Cost. The line items that surprise teams are all networking, and they are worth knowing on day one:
| Item | What drives the cost | How to control it |
|---|---|---|
| NAT gateway | Hourly charge per gateway plus per-GB processed | Real money at one-per-AZ; route S3/ECR/Secrets via VPC endpoints to bypass it |
| VPC endpoints | Hourly per Interface endpoint; Gateway endpoints are free | Use the free Gateway endpoints for S3/DynamoDB; add Interface endpoints where NAT savings exceed their cost |
| Cross-AZ traffic | Per-GB charge for traffic between AZs | Real but usually worth paying — it is the price of multi-AZ resilience |
| Data transfer out | Per-GB egress to the internet | Akamai caching at the edge cuts origin egress substantially |
The biggest single lever for a small two-tier app is usually VPC endpoints for S3 and the AWS APIs, which both cut the NAT data-processing bill and keep backup and secret traffic off the public path entirely — a cost win and a security win in the same change.
Explicit tradeoffs
This single-VPC design is the right starting point, and you should know its edges. It deliberately uses one VPC for one app — simple to reason about, simple to secure, simple to debug — and that simplicity is the whole point at this stage. The cost is that it does not give you account-level blast-radius isolation: everything here shares one AWS account and one VPC, so a mistake in the app tier is closer to the data tier than it would be across account boundaries. That is the gap a landing zone fills — many accounts, network guardrails enforced from the top, centralized logging and SSO — and it is genuinely the right destination once you run more than a handful of workloads or teams. But adopting it before you understand a single VPC means operating guardrails you cannot reason about, which is its own kind of risk.
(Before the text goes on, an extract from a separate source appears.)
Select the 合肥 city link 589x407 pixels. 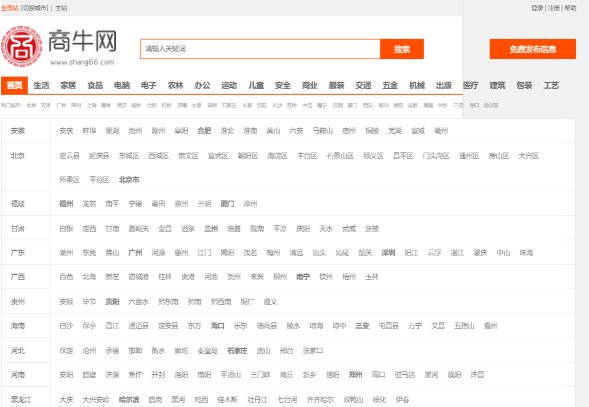[204, 131]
One NAT per AZ vs one shared NAT is the most common tradeoff you’ll actually face. One shared NAT is cheaper and fine for dev; one-per-AZ costs more but removes a hidden single-AZ dependency from an otherwise multi-AZ design. For the pharmacy’s production order system, resilience wins and you pay for the second NAT. For its staging environment, you share one and save the money — the same VPC pattern, dialed to the environment.
Security groups vs NACLs is not either/or. Lean on security groups as the precise, primary control because SG-references-SG scales and self-documents; keep NACLs as a thin coarse layer for subnet-wide guardrails and explicit IP blocks. Trying to run fine-grained access policy in stateless, numbered NACLs is how you end up debugging silent timeouts at 2 a.m.
The shape of the win
For the pharmacy, the payoff is not “we’re on AWS now.” It is that a customer’s order request travels Akamai → ALB → web tier → database and back in milliseconds, while the prescription database sits in a subnet with no route to the internet and a firewall that accepts connections from exactly one security group — unreachable from the public internet by two independent mechanisms, continuously verified by Wiz, every connection logged in flow logs and watched in Datadog, every change to it gated through ServiceNow. The CISO’s one sentence — “the database must never be reachable from the internet” — is now expressed three times over: in a route table with no IGW path, in a security group with no public source, and in a posture scanner that fails the build if either ever changes. That is what a VPC is for. Master this one, and the landing zone later is this same packet, this same route table, this same security group — just repeated across accounts, with the guardrails you now understand well enough to trust.